● RECORD SET:

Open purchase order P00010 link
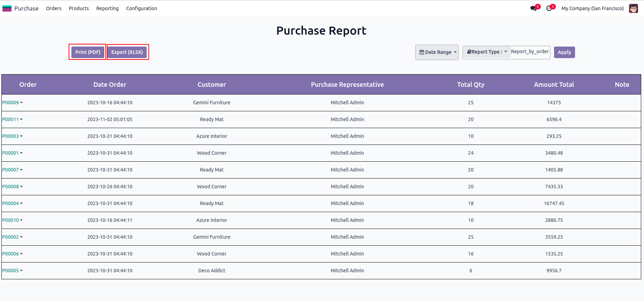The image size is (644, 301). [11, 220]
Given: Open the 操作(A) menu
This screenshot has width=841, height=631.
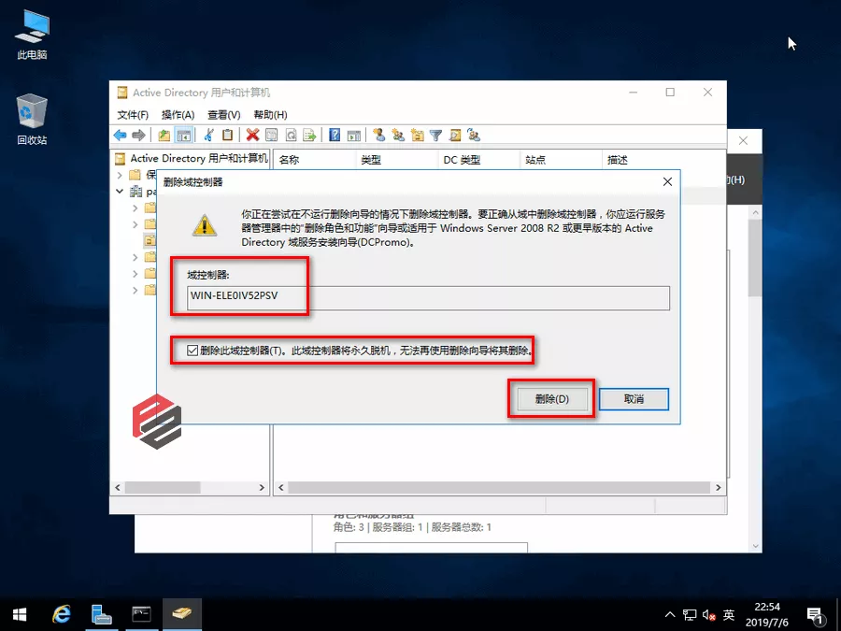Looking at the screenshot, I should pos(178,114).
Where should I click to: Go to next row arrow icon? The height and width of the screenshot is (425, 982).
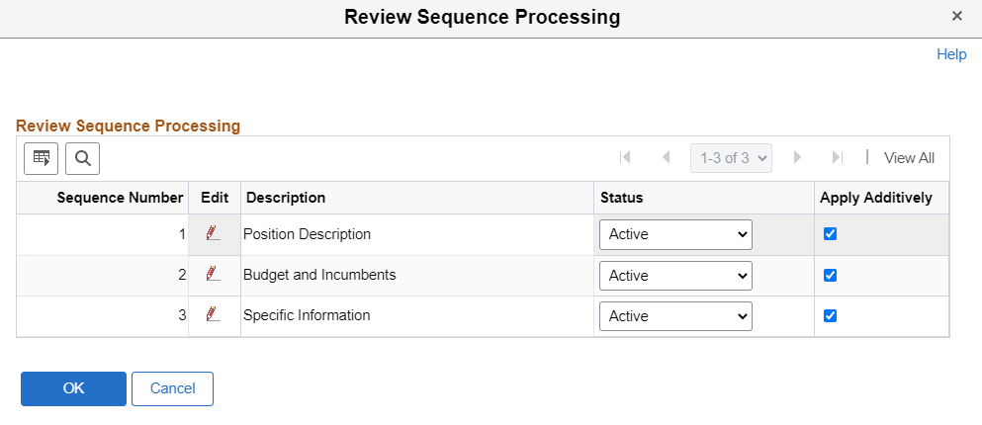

● WHAT TO WORK ON: If a line falls between the one containing "This screenshot has width=841, height=631." and the last line of the records above, inclusive, restate it exactly; leave out the pictures and everything else.

● RESPONSE TO THE TASK:
This screenshot has width=841, height=631.
Looking at the screenshot, I should pos(178,114).
Where should I click to: Go to next row arrow icon? The height and width of the screenshot is (425, 982).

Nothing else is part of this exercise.